(Given text Opens)
Despite having more clinical and social risk factors, Medicare Advantage (MA) beneficiaries have lower rates of high-cost services compared with fee-for-service (FFS) Medicare beneficiaries, according to a report by Avalere Health.

Looking at data from 1.5 million MA and 1.2 million FFS Medicare beneficiaries with hypertension, hyperlipidemia, and/or diabetes, researchers found that those enrolled in Medicare Advantage plans were less likely to have inpatient stays and emergency department visits.

“This study provides new evidence regarding the value of Medicare Advantage relative to FFS Medicare and demonstrates that Medicare Advantage plans’ focus on preventive services results in lower utilization of high-cost healthcare services, lower overall costs for high-need beneficiaries, and consistently better quality outcomes for similar groups of Medicare patients,” write the researchers in the report.


Although the groups were similar in demographic characteristics, age group distribution, chronic disease prevalence, and clinical complexity, MA beneficiaries had a higher prevalence of clinical and social risk factors. The MA group of patients had a 57.4% higher rate of serious mental illness and a 16.4% higher rate of alcohol/drug/substance abuse. They also had a higher proportion of social risk factors, with 15% more dual-eligible/low-income beneficiaries than FFS beneficiaries.
(Given text Closes)
### What you have to do
List every characteristic in which, according to the Medicare Advantage text above, the MA and FFS groups were similar.
(Dataset excerpt Opens)
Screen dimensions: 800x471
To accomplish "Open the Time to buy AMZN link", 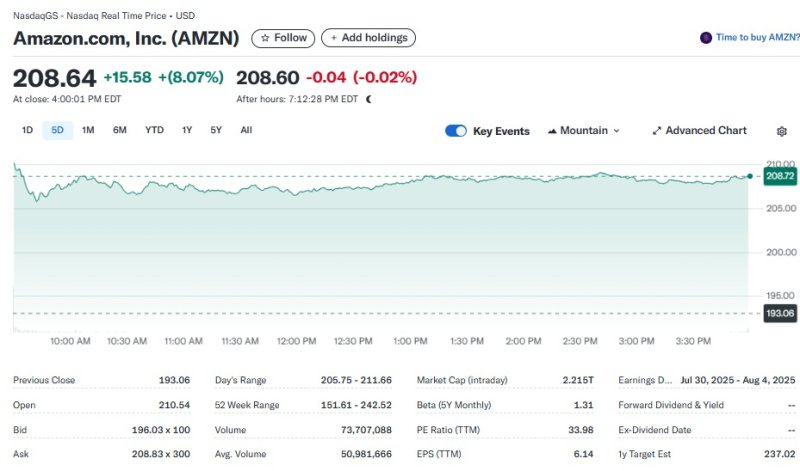I will [x=757, y=38].

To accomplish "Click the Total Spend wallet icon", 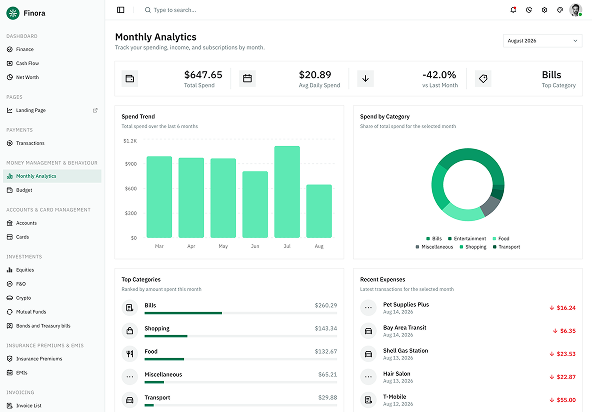I will (x=130, y=79).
(Dataset excerpt Closes)
### Exercise result
Demographic characteristics
Age group distribution
Chronic disease prevalence
Clinical complexity